Of note, she suggested her approach was following the example of “our African counterparts.” She wrote: “Let’s take a cue from our African counterparts and follow the ABC method of prevention: Abstinence, Be Faithful, and the Correct and Consistent Use of Condoms.”

The ABC method gained fame first and foremost in Uganda where the advance of AIDS was stopped in its tracks with a focus on abstinence and fidelity, with condoms as a very distant last resort — but more on that later.

Mrs. Bush’s exact African counterpart would be in this instance Ugandan First Lady Janet Museveni. And that is where this story becomes really interesting.

Rather than taking a cue from her African counterpart, the U.S. First Lady has, by advocating condom use, taken the exact opposite stance to Mrs. Museveni.

In her message for World AIDS Day last year, the Ugandan First Lady also spoke of condom use, but from a completely different perspective. “I would not be caught advising you to take any shortcuts or compromise your lives by using any device invented by man, such as condoms, in order to facilitate any desire to go against God’s clear plan for your life,” Mrs. Museveni told students at the Uganda Christian University, Mukono. “God’s plan for your life is that you should honour your body because it is His temple.”
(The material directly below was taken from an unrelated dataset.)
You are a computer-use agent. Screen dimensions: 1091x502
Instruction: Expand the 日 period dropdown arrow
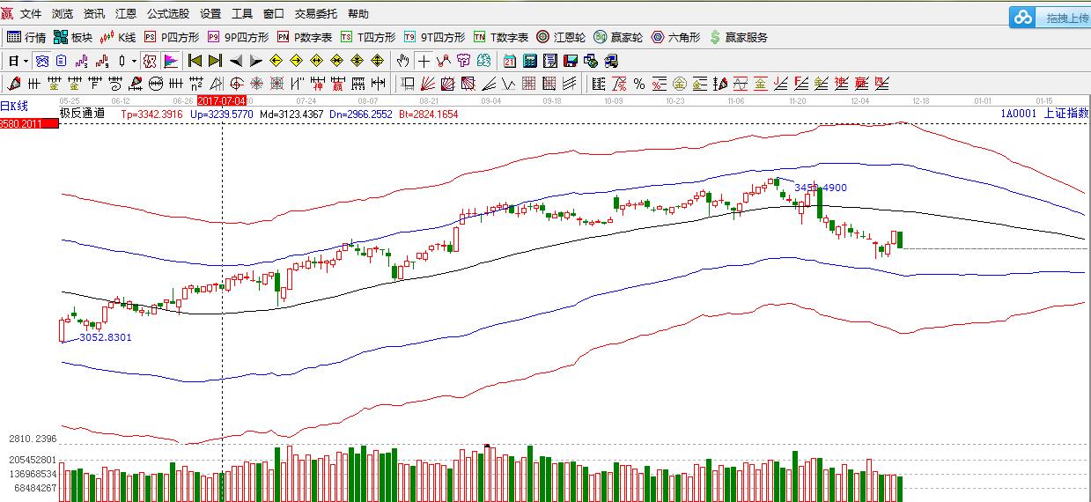(26, 61)
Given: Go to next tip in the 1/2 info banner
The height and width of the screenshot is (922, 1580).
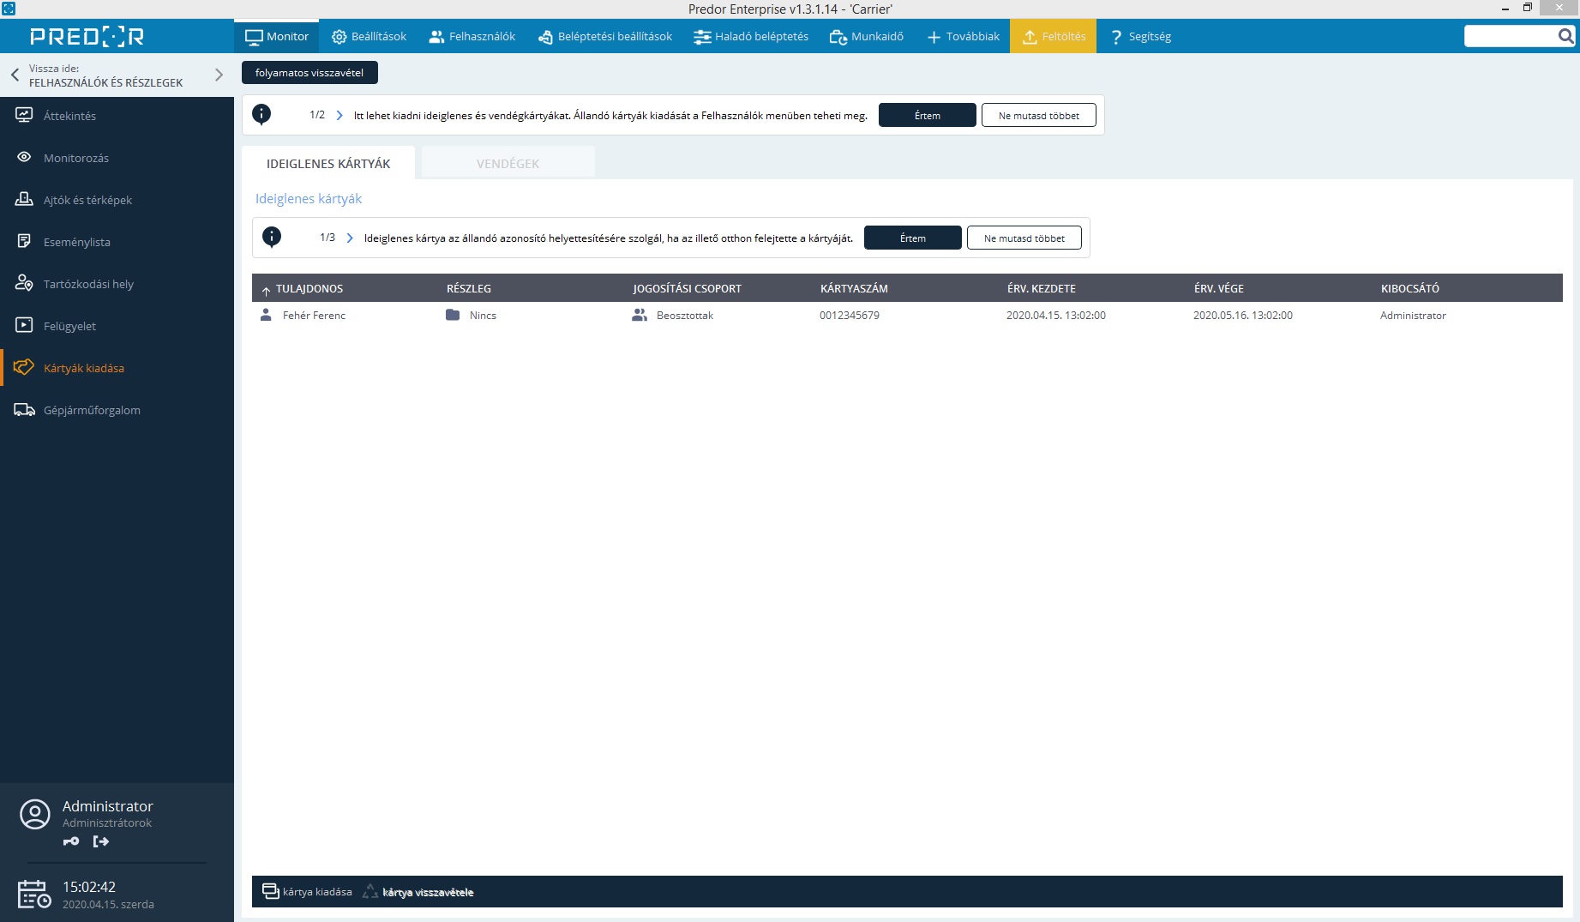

Warning the young people that they should not be complacent as HIV infection rates rise, Mrs. Museveni asked them to encourage other students to abstain from premarital sex.

This stance of the Ugandan First Lady is not new, it was the approach which led to Uganda’s world-renowned success in fighting AIDS. In 2004 Mrs. Museveni spoke to over 2,000 youth at a conference in the national capital of Kampala telling teens to ignore those who push condoms, noting that companies which promote such products are after money.

“Don’t give your airtime to anyone talking to you about using condoms,” Mrs. Museveni said. Rather she encouraged the young people to practise “God-centred” self-control.

Now which First Lady’s advice is best to be taken when dealing with AIDS?

Well let’s see — in Uganda with the ABC program where condoms are a very last resort, the campaign has been so successful as to be likened to a highly effective vaccine. It has helped reduce HIV transmission rates from 18 per cent to six per cent.

A meta analysis titled “Condom Promotion for AIDS Prevention in the Developing World: Is It Working?” published in the medical journal Studies in Family Planning in March of 2004 found that “In many sub-Saharan African countries, high HIV transmission rates have continued despite high rates of condom use.” The study noted further that, “No clear examples have emerged yet of a country that has turned back a generalized epidemic primarily by means of condom distribution.”

AIDS activists in Africa are furious with the West and its push for condoms and permissive sex education for youth. With a 2003 UNAIDS report showing that condoms are ineffective in protecting against HIV an estimated 10 per cent of the time, can anyone be surprised that Africans are upset with the West proposing a bio-hazard Russian roulette for their children?

Writing in the same paper Mrs. Bush chose for her condom push, Edward Green, a medical anthropologist with 25 years of experience in Africa, and a senior researcher at the Harvard School of Public Health, noted the failure of condoms to affect HIV rates. In an article published Nov. 29, 2003, in the Washington Post, co-authored by Tanzanian Professor Wilfred May, Green wrote, “The African countries with the highest levels of condom availability — Zimbabwe, Botswana, South Africa and Kenya — also have some of the highest HIV rates in the world.”

With those facts, it is no wonder that another African First Lady — Kenya’s Lucy Kibaki — has joined Uganda’s First Lady in calling for abstinence and fidelity as the only ways to bring AIDS under control. Speaking to school girls last year, Mrs. Kibaki said that sexual abstinence before marriage, not condoms, was essential to preserving their lives and futures.

Let’s hope Mrs. Bush takes some of her own advice and takes a cue from her African counterparts.